The Civic Hybrid has a new 1.4-litre i-DSI petrol engine that works with a new, highly-efficient electric motor system to deliver economical motoring with low emissions.
The i-DSI petrol engine uses three stage i-VTEC valve control to achieve a combination of responsive driving and fuel economy. The valves are controlled by three hydraulic pathways, which couple and uncouple five rocker arm assemblies.
The really clever bit happens during deceleration, when the engine’s cylinders have their feet up. During this idle time, combustion in all four cylinders is stopped and each pot is sealed shut. This means the engine is not working as hard to pump fuel or air, so it’s immediately more efficient.
Not only that, but while the car is slowing down, the Civic Hybrid’s electric motor recovers energy generated through braking and uses it to charge the on-board battery. And as the 2006 car is more efficient than ever, it records a 10 per cent improvement in recovery of braking energy compared to the current Civic IMA, where only three cylinders are shut during idle.
The technology used to shut the cylinders, VCM (which stands for Variable Cylinder Management), is also used to shut all four cylinders when only little torque is required – during low speed cruising for example. In this mode the Hybrid is powered by the electric motor only, with the pistons running idle.
In addition, virtually everything possible has been done to the engine to reduce friction, including the use of aluminium die-cast pistons (which feature low thermal expansion for less friction under high-temperature conditions), ion-plated piston rings, and plateau honing of the cylinder walls for a smoother surface.
The engine features Honda’s i-DSI (intelligent Dual and Sequential Ignition) system that uses two spark plugs per cylinder and allows for more complete combustion of the fuel by firing the two spark plugs either at the same time or sequentially, depending on the driving conditions.
An all-new independently-developed electric motor uses coils with high-density windings and high-performance magnets to produce an output one and a half times that of the outgoing model – but without being any bigger.
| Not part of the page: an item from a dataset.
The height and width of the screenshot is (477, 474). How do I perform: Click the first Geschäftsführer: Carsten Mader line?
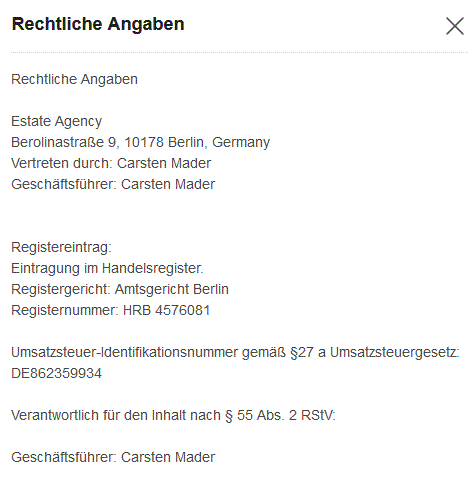(x=113, y=184)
A Honda inverter is used to control motor speed, and is integrated with the motor’s ECU for more precise digital control, contributing to even greater motor efficiency and fuel economy.
Battery output has been increased by around 30 per cent over the current model, while a more compact, purpose-built battery storage box offers increased cooling performance and vibration resistance for improved long-term reliability.
The air conditioning system features a hybrid compressor that is powered by both the engine and the motor. When the engine is in ‘Idle Stop’ mode the compressor is powered by the motor; if rapid cooling is required it is powered by the engine and motor combined. When the temperature is stable it runs off the motor alone, for both improved comfort and fuel savings.
A continuously variable transmission (CVT) is standard equipment on the Civic Hybrid. The newly-designed unit provides a wider range between the maximum and minimum gear ratios to enhance acceleration and minimise engine rpm at high speeds. The transmission provides smooth and predictable transitions and helps keep the IMA system operating at its peak efficiency.
The new CVT ’box also features unique cornering control technology to help improve response on the exit of a bend. G-Shift Control is another Honda development to improve the driving experience and increase safety levels.
When the car enters a corner, an on-board computer first identifies the vehicle’s overall speed, and then calculates the difference in speed between the left and right rear wheels. It uses this information to work out the car’s lateral G force (or the forces pushing the car ‘sideways’). The Civic Hybrid’s computer then uses the lateral G and speed information to maintain the rpm (rotation) of the petrol engine through the bend, thus allowing a higher level of torque to be available when the driver comes back on the throttle.
The fact that the rpm does not ‘drop off’ after throttle lift-off means that the car is far more responsive when exiting the corner, and there is minimum delay in the torque being fed to the wheels.